Work to be completed:
Only one portion of the data is to be written out: from the line bearing "Click the move" through the line bearing "Task: Click the FFT progress bar". Write it exactly as it appears.

Information provided:

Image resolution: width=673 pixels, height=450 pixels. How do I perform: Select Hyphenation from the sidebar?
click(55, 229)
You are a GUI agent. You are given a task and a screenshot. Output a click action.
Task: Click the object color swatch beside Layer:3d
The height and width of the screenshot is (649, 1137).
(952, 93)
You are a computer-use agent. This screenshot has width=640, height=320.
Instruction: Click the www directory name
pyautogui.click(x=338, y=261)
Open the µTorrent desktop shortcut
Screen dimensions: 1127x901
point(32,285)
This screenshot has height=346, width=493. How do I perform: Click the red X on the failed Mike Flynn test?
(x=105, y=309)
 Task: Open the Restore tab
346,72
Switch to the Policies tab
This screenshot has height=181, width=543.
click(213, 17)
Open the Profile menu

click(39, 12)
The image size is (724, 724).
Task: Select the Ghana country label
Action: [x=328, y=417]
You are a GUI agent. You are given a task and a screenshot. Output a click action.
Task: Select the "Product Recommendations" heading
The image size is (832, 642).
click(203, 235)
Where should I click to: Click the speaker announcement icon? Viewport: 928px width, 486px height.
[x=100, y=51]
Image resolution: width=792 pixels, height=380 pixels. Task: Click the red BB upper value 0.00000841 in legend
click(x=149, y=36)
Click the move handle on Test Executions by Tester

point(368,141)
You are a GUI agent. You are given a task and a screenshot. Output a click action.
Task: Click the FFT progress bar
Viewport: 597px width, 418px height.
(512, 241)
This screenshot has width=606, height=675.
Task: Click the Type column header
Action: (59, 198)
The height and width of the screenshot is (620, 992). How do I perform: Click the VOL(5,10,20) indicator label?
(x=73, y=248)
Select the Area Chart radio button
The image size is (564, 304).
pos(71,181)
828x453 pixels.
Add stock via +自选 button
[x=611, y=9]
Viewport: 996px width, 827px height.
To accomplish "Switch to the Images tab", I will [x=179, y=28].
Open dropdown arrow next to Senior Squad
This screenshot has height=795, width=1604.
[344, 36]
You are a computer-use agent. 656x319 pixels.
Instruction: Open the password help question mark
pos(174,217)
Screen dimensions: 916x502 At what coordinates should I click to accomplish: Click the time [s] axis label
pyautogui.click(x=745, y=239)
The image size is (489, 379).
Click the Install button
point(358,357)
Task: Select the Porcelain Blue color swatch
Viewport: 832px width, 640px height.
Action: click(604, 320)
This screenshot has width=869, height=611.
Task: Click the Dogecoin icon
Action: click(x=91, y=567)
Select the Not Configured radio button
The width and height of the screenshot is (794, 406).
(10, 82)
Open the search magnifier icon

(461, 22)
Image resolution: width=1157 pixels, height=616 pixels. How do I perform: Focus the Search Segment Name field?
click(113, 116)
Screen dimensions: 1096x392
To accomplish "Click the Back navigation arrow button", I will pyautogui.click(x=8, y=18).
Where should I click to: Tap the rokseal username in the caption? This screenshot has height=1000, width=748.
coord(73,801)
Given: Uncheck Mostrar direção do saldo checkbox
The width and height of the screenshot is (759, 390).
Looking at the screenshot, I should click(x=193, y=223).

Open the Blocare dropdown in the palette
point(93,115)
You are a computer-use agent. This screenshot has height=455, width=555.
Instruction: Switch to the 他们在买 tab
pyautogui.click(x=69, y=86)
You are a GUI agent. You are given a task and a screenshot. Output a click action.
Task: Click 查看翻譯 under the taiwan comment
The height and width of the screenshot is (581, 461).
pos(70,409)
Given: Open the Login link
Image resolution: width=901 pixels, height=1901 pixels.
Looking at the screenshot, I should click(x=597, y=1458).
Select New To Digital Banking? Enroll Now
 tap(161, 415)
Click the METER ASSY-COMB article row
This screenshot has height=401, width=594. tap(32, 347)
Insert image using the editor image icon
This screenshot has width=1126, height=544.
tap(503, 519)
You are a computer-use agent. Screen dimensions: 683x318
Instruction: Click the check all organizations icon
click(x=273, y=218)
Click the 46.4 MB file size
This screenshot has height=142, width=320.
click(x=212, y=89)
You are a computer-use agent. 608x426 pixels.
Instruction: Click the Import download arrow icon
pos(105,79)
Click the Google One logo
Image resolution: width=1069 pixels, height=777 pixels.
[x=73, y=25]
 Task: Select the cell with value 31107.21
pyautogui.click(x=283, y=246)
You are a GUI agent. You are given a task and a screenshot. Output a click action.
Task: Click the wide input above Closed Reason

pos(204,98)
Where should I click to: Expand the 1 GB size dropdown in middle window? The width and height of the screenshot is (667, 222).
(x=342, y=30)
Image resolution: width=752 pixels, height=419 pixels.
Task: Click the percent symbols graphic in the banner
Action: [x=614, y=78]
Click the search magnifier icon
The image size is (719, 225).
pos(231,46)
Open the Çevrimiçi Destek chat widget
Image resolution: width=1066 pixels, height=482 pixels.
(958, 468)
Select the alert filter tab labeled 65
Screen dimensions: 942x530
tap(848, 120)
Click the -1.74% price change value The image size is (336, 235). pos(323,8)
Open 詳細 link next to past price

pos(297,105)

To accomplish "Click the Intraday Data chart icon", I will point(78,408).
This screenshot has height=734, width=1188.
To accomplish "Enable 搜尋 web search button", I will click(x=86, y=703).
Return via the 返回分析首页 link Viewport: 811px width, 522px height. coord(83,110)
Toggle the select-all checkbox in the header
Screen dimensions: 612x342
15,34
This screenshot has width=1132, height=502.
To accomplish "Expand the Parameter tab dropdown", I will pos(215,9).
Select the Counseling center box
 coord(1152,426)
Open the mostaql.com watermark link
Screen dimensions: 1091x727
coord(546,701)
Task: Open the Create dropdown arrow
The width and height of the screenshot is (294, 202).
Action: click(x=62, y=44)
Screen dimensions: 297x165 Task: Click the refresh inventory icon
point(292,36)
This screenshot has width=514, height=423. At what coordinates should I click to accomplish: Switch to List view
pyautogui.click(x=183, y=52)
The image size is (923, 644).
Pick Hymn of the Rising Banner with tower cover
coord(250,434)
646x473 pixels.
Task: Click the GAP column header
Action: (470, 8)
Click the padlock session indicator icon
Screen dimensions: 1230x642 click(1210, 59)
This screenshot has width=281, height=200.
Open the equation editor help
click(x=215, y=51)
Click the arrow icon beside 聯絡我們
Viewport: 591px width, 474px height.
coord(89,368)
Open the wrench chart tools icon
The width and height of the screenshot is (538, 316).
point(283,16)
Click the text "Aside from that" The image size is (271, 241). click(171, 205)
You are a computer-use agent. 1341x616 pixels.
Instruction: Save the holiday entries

Exercise solution:
Click the move handle on Test Executions by Tester

point(368,141)
You are a GUI agent. You are given a task and a screenshot. Output a click action.
Task: Click the FFT progress bar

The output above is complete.